Rendered Fat Content


Jan Steen: Soo voer gesongen, soo na gepepen ["As the Old Sing, So Pipe the Young"] (c.1668–1670)
"When I vacuum Fairy Dust, much of its magic remains."

Refurbishing a hundred plus year old home immerses me in The Great Mystery. We know bare details about who built this place and almost nothing about who remodeled it over time and why. Motive seems particularly unclear where original intent seems to have been circumvented with little apparent benefit. Why narrow doorways and trim? Why Georgian crown moulding in an Arts and Craft room? We think the less of whomever undertook these efforts and set about attempting to undo them, presuming that we somehow better understand the original owner's intentions, though we certainly have no clue what they thought they were doing. Building this home must have been an enormous undertaking. Certain shortcuts were most probably taken. We're taking a few ourselves.

One piece of one of the venerable double hung windows had gotten wet, swollen, and needs replacement.
The piece was designed for easy removal. It's just slipped into a gap in the jam, but the man at the hardware store points out that nobody makes stock pieces like that anymore. Mouldings are fabricated much narrower and nobody builds double hungs from scratch anymore. I'll have to fabricate a replacement. Kurt says that he has a friend who will probably jump at the chance to duplicate that piece. "He probably won't accept payment, either. That's just the way he is." Well, under those conditions, given that there's no millwork shop left in this valley, we'll just have to take advantage of Kurt's friend's weakness. Ten thousand similar stories frame this old place but most have been lost.

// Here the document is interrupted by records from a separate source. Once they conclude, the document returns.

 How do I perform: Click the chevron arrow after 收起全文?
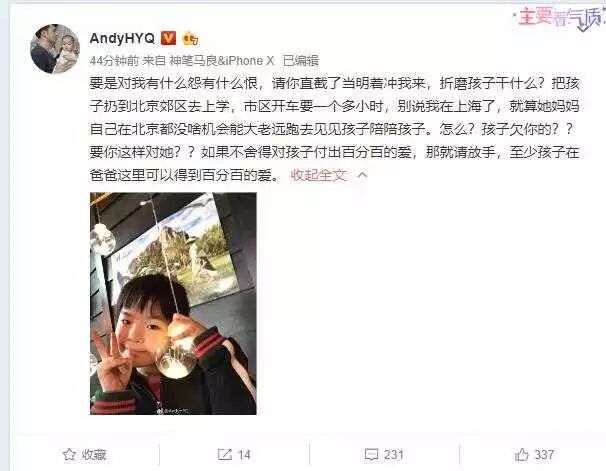(x=362, y=175)
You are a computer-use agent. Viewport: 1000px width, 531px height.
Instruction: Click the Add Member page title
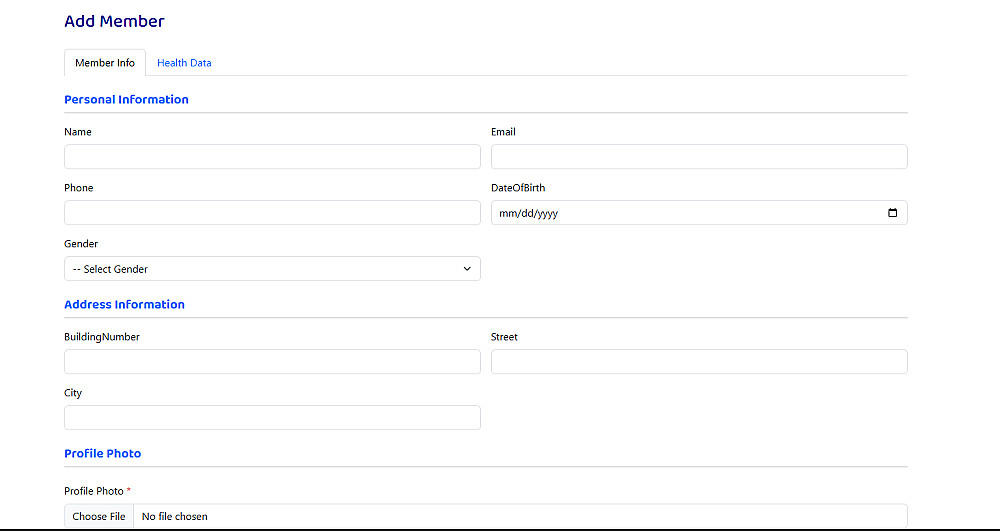pos(114,21)
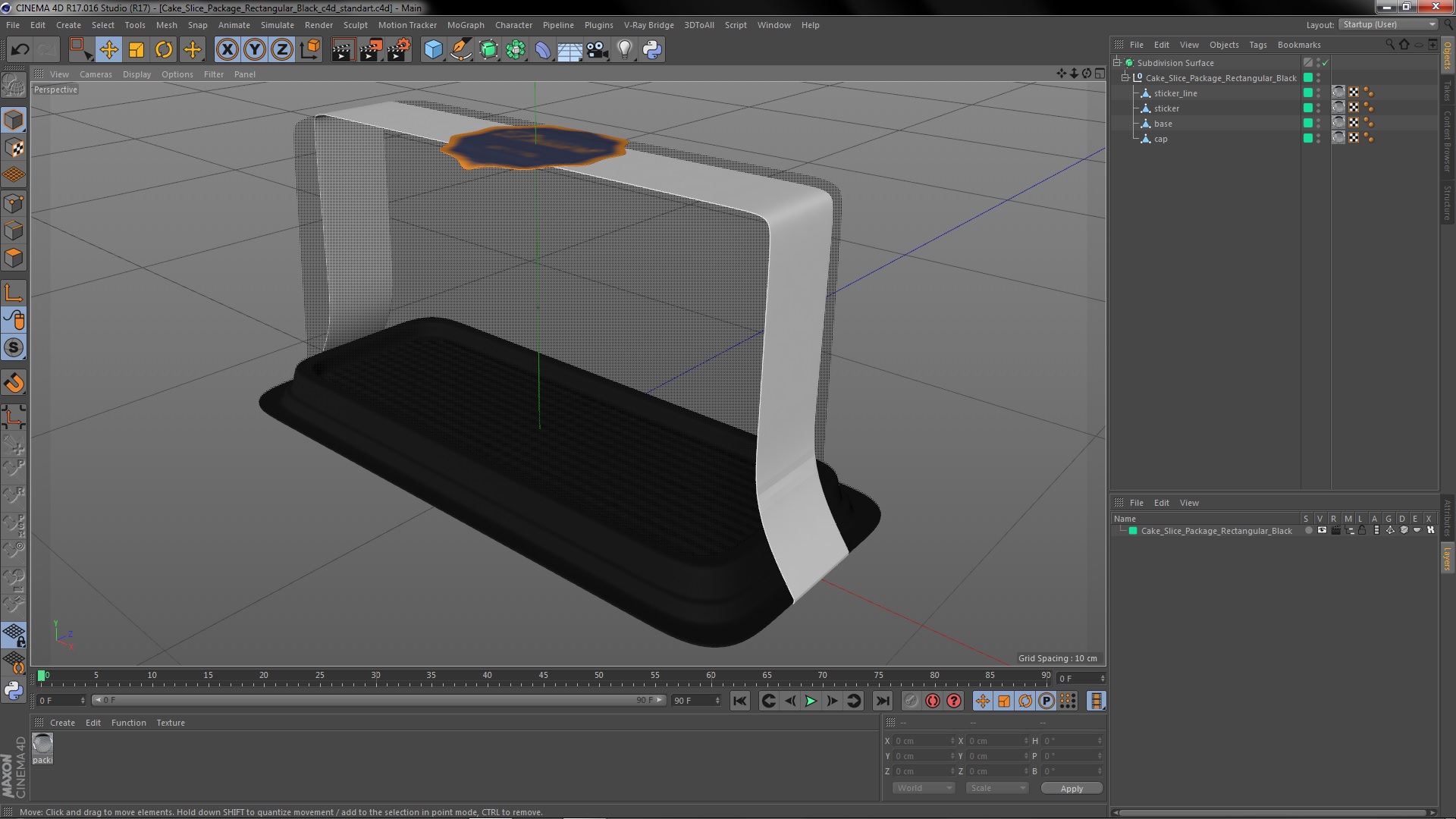1456x819 pixels.
Task: Open the Cameras viewport menu
Action: (x=96, y=74)
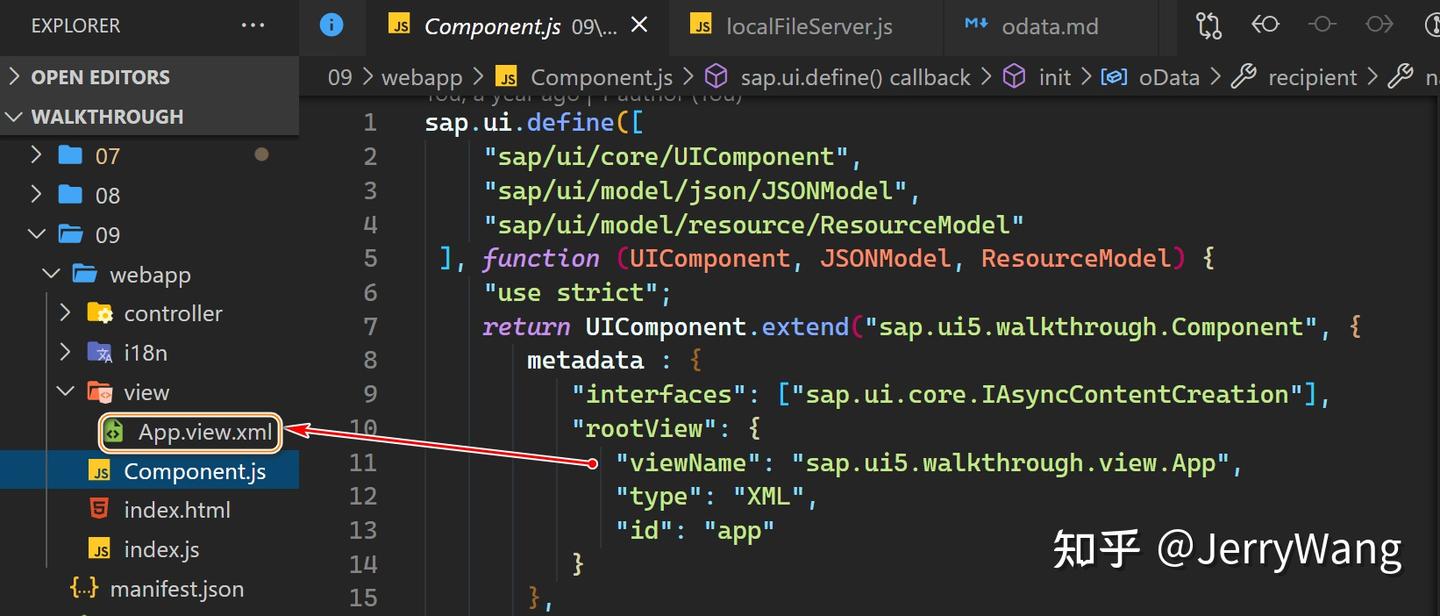Open the Git compare changes icon top right
1440x616 pixels.
tap(1207, 25)
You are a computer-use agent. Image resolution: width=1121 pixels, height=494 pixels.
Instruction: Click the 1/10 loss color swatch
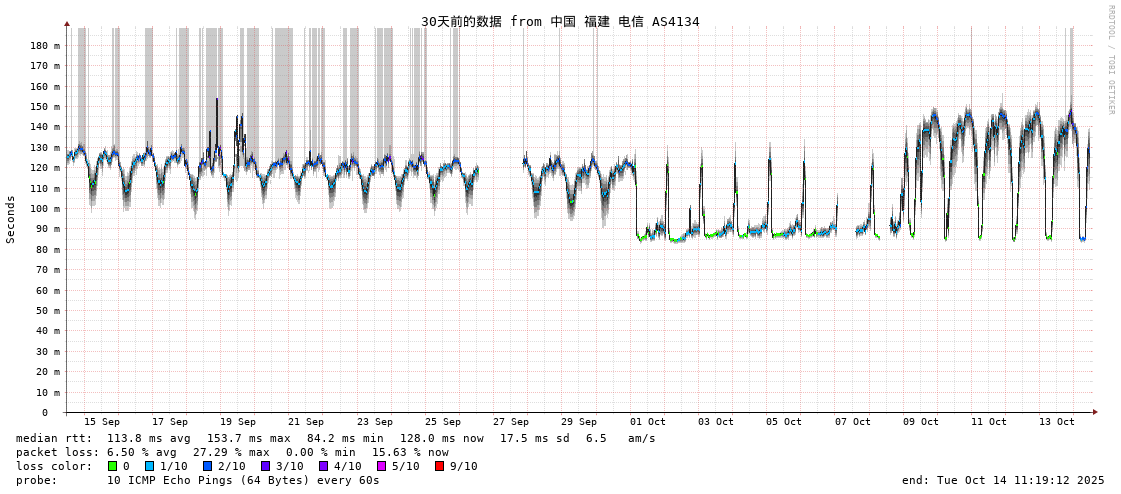coord(149,466)
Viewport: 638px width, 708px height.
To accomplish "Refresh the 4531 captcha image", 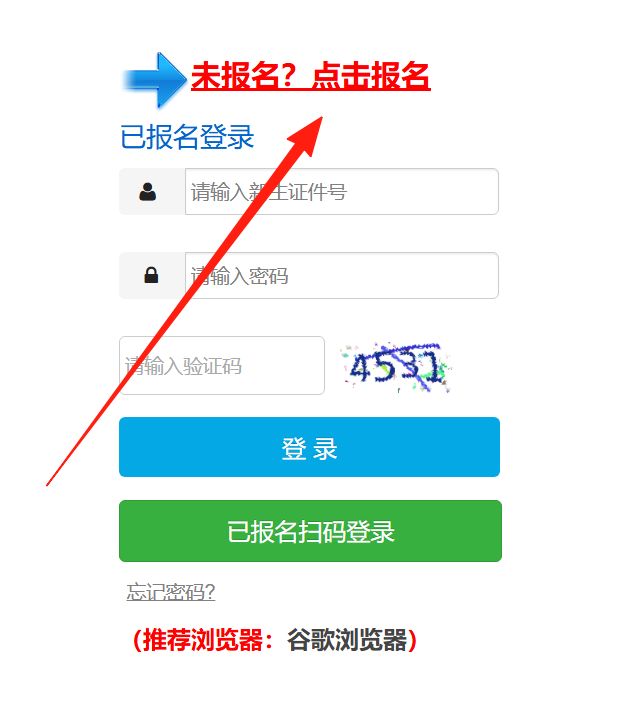I will [396, 368].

I think we need a homeowner genealogy website where one can reference who lived in a place during certain dates. We can place some of the prior remodeling in space and time by considering the materials involved. Certain colors were only used during a narrow set of dates. The electrocuted green which graces doors in the basement could not be original to the place, electricity not common then and psychedelic still a half century hence. Who must have wallpapered those stairs? Who narrowed the entry door's lapels? Who installed this carpet and when? Beneath the stuff, a thick layer of dust greets me as I tug away the layers of time above it. I've dubbed it Fairy Dust and consider it magic, though I work hard to avoid breathing it. I imagine that it might carry hibernating viruses and toxins, and I'm probably not wrong.

By the end of each work day, I'm covered with a fresh layer of history. It gets into my hair and seemingly beneath my skin. I hose myself off knowing that tomorrow will produce the same Haunting again. Ashes to ashes, dust to dust doesn't seem to consider that ashes and dust don't just go away. They stay, however much one might wish they'd just go away. It's evident that at some point a fire scorched this attic. Maybe one day, fire department records and old newspaper accounts will become searchable on the web and we'll be able to ascribe a date to that event, perhaps even the name of the homeowner at the time. The history happened but the haunting continues. It represents the great mystery which nobody ever very reliably resolves. I'm signing my name on the backs of boards and the bottoms of doors I've refinished because I want to leave explicit mention of this refurbishing and my humble role in it. When we redid the kitchen, I left stories in the walls and a copy of my book. When I vacuum Fairy Dust, much of its magic remains.